Sontak, Pak Mad yang berkulit gelap karena kerap tersengat matahari ini menangis penuh syukur dan tak mengira sebelumnya. Sembari bersujud syukur ,ia berucap,” Ya Allah, Pak. Impinanku 30 tahun terwujud,” ucapnya terbata-bata.
Pak Mad memutuskan menjual becaknya. Uang hasil penjualan becak kemudian disedekahkan untuk membantu pembebasan lahan bagi Masjid Al Muttaqien Surabaya. Hatinya tergerak untuk menyumbangkan harta paling berharga dalam hidupnya itu agar tanah dan bangunan di sebelah masjid segera terbeli.
Dengan berurai air mata –karena keharuan yang begitu mendalam–, kepada panitia, saat itu Pak Mad bilang, “Saya hanya punya ini, becak yang dulu selalu menemani saya mencari nafkah. Tolong dijualkan untuk pembebasan lahan masjid Al Muttaqin”.
Letak Masjid Al Muttaqien berada persis di samping SPBU (pom bensin) Mbah Ratu, Morokrembangan, Surabaya. Sedang di sisi timurnya terdapat Hotel Antariksa. Namun letak yang strategis ini belum didukung oleh tempat yang memadai untuk tempat parkir jamaah masjid.
Halaman masjid hanya selebar 2 meter dengan panjang sekitar 7 meter. Lebih tepat disebut lorong ketimbang halaman masjid. Masjid yang juga memiliki TK sebagai amal usaha ini terhalang oleh bangunan rumah penduduk yang berada di kanan kirinya. Dengan demikian, lahan masjid tidak dapat menampung kendaraan jamaah yang kian hari bertambah banyak. Jamaah beserta kendaraannya meluber hingga ke jalan raya.
Keadaan ini menyebabkan kenyamanan jamaah tidak bisa terpenuhi dengan baik. Berbagai kendaraan, baik kendaraan pribadi dan kendaraan besar seperti truk dan kontainer padat berseliweran di jalan yang beredekatan dengan masjid ini.
Hal itulah yang membuat takmir masjid dan jamaah selalu berupaya mencari jalan keluar atas ketidaknyamanan ini.

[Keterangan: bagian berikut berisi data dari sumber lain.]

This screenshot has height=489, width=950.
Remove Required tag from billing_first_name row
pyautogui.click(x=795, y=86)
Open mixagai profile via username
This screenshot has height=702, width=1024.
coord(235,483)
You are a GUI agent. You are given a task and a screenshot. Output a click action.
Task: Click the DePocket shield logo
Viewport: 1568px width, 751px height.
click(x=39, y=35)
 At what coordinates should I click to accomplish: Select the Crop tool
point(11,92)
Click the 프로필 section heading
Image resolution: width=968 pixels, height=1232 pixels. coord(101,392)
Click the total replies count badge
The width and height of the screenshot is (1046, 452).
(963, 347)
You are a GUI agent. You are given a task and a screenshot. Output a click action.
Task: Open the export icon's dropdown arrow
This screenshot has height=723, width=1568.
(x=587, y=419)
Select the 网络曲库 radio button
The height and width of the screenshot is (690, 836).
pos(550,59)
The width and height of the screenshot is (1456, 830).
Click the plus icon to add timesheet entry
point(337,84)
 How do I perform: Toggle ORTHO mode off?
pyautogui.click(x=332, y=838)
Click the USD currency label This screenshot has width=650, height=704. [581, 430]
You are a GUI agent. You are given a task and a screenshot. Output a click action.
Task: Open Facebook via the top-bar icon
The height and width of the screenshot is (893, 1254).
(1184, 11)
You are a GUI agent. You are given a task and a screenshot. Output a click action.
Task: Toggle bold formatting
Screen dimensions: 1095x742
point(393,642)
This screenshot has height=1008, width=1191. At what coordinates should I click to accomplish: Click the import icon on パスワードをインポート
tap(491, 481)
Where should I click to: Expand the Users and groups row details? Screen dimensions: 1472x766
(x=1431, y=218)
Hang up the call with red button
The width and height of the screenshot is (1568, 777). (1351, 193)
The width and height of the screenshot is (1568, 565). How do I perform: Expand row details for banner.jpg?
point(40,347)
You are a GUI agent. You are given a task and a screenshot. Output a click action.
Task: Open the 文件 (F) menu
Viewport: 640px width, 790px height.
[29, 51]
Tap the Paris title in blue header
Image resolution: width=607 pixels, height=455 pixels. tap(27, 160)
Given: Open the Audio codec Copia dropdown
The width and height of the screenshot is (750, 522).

Hingga akhirnya mendapat kabar, pemilik salah satu tanah dan bangunan di sebelah pintu masuk masjid bersedia menjualnya.
Kesempatan ini tidak disia-siakan takmir masjid. “Kami optimis, rumah dan bangunan itu mampu kami beli dengan izin Allah,” kata Yusuf, panggilan akrab Ketua Panita Perluasan Masjid saat dihubungi melalui telepon.
“Kami sudah memiliki sekitar 350 juta, masih kurang 650 juta lagi,” imbuhnya.
Sikap optimistis lelaki bertubuh tambun ini dipicu pula oleh semangat Pak Mad yang becaknya laku terjual Rp 250.000. “Yang namanya besi tua lakunya segitu, padahal Pak Mad berharap bisa laku sejuta. Tapi karena keikhlasannya, semoga Allah menerima amal Pak Mad 700 kali lipat sesuai janji Allah SWT,” ungkapnya.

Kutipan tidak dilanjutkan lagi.